Corriere - Palazzo Chigi ora punta sull'accordo separato
Palazzo Chigi ora punta sull'accordo separato La linea dell'esecutivo rafforza D'Amato. Ma Alemanno (An): rivaluto la vecchia Dc che sapeva mediare ROMA - La sintesi è tutta nelle parole pron...
Palazzo Chigi ora punta sull'accordo separato
La linea dell'esecutivo rafforza D'Amato. Ma Alemanno (An): rivaluto la vecchia Dc che sapeva mediare
ROMA - La sintesi è tutta nelle parole pronunciate dal ministro delle Politiche agricole Giovanni Alemanno, esponente della destra sociale di An, durante il Consiglio dei ministri di ieri: "In circostanze come questa rivaluto la vecchia Democrazia cristiana, che ha tenuto insieme l'Italia per 40 anni riuscendo a mediare fra interessi e istanze tanto diversi". La circostanza è lo scontro sull'articolo 18 dello Statuto dei lavoratori. Da una parte i sindacati, dall'altra il governo (e la Confindustria): dove, per giunta, non mancano i distinguo. "Facciamo attenzione", ha ammonito non a caso durante la riunione di governo il vicepremier Gianfranco Fini, dopo aver ascoltato il rapporto del ministro del Welfare Roberto Maroni. "Non dobbiamo dimenticare - ha aggiunto - che una parte del nostro elettorato è molto sensibile a questi temi". Come sanno bene al Ccd-Cdu, i primi ad accogliere con sollievo le "aperture" di Maroni. E le virgolette sono d'obbligo. Berlusconi ha concluso ieri la discussione con un "teniamo duro" che non lascia molte speranze alle colombe del governo e al tempo stesso rafforza la linea intransigente del presidente della Confindustria Antonio D'Amato. Questo non vuol dire tuttavia che dietro il tatticismo dell'"apertura" di Maroni non ci sia qualche cosa di concreto. Tanto è vero che lo stesso Berlusconi ieri ha esortato Maroni a "continuare a trattare". Già, ma su che cosa? Il governo è pronto, per esempio, a ridurre da tre a due i casi in cui è prevista la sospensione dell'articolo 18. Oppure a limitarla al Sud. Ma certamente non a stralciarla. Berlusconi ne fa una questione di principio: il premier considera lo stralcio più dannoso politicamente per il governo di un eventuale sciopero generale, che non avrebbe gli effetti del 1994. Per questo non mollerà.
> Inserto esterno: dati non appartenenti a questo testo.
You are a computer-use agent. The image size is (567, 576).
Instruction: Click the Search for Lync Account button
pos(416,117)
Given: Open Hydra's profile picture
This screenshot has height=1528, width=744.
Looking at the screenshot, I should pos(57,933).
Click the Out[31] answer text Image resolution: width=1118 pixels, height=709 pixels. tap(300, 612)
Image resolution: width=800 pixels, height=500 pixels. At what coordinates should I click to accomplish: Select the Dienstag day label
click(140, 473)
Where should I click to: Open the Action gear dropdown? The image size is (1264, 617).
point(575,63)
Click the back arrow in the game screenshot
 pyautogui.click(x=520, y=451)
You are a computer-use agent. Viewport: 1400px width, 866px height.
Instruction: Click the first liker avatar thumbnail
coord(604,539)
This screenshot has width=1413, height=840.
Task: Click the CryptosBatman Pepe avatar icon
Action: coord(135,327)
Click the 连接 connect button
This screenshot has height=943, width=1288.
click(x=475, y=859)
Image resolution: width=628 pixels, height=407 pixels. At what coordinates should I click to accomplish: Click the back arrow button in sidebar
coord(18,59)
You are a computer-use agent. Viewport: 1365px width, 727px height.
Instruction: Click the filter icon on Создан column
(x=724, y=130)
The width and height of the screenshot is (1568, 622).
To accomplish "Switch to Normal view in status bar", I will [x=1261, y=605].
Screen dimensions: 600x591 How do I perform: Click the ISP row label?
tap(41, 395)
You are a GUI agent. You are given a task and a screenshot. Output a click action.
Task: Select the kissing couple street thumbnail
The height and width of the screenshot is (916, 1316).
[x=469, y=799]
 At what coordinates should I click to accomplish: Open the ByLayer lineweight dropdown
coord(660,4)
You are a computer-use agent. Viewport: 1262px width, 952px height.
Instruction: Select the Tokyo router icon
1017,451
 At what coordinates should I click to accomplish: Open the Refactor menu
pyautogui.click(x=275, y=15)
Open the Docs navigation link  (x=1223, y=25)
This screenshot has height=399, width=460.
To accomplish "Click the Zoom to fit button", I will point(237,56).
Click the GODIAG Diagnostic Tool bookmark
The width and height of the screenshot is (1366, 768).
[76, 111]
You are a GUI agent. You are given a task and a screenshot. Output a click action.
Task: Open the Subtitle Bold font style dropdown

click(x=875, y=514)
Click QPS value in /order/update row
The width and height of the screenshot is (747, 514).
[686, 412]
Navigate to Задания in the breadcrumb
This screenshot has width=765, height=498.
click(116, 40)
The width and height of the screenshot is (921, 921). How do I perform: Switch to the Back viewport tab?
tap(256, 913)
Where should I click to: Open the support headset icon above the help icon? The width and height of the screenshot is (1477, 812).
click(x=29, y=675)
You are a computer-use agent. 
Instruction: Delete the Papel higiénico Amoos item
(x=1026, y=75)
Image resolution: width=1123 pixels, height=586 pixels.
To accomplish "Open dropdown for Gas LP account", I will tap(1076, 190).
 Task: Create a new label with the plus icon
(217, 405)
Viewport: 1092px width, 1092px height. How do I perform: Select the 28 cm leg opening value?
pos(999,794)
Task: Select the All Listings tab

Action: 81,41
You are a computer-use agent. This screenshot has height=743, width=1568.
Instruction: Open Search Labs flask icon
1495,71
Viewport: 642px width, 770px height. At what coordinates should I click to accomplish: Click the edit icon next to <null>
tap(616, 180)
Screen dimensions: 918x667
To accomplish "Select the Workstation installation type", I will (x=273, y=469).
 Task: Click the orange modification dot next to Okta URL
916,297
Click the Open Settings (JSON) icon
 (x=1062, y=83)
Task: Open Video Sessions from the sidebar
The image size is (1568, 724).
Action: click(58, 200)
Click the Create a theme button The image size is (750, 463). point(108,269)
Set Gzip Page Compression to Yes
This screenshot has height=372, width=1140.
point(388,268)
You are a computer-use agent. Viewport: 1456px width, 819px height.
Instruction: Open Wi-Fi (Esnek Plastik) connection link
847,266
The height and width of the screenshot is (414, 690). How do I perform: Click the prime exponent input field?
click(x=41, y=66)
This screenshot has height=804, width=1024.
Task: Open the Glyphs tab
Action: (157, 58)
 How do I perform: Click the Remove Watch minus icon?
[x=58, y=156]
E nei prossimi giorni Maroni continuerà a lavorare per raggiungere il vero obiettivo cui punta l'esecutivo: un accordo separato con Cisl e Uil, secondo lo schema già sperimentato per i contratti a termine, isolando la Cgil. Accordo che avrebbe un valore soprattutto politico. Il fatto è che il governo non teme le conseguenze sociali di una forzatura, quanto piuttosto le conseguenze politiche di una situazione di contrasto crescente con l'opposizione, ma anche col sindacato, su un numero sempre maggiore di fronti, mentre all'orizzonte resta minacciosa l'ombra del processo Sme che si celebra a Milano. Un'intesa con Cisl e Uil potrebbe portare acqua al mulino del governo. E, se servisse a questo obiettivo, l'esecutivo potrebbe proporre una trattativa a tutto campo, per mettere sul piatto anche gli aumenti per il pubblico impiego che i sindacati (in primo luogo la Cisl) chiedono a gran voce. Sperando di confinare in un angolo il dissenso sull'articolo 18. Però non basterà. La Cisl e la Uil non hanno nessuna voglia di fare lo sciopero generale (l'idea di chiamare in causa il presidente della Repubblica Carlo Azeglio Ciampi è stata sostenuta dal segretario della Cisl Savino Pezzotta). Ma, per quanto la questione sia simbolica, non possono lasciare in mano alla Cgil la bandiera della difesa delle garanzie sociali. "Ha ragione Alemanno - dice un esponente di governo che non vuole essere citato -. Per venirne fuori servirebbe davvero la Dc".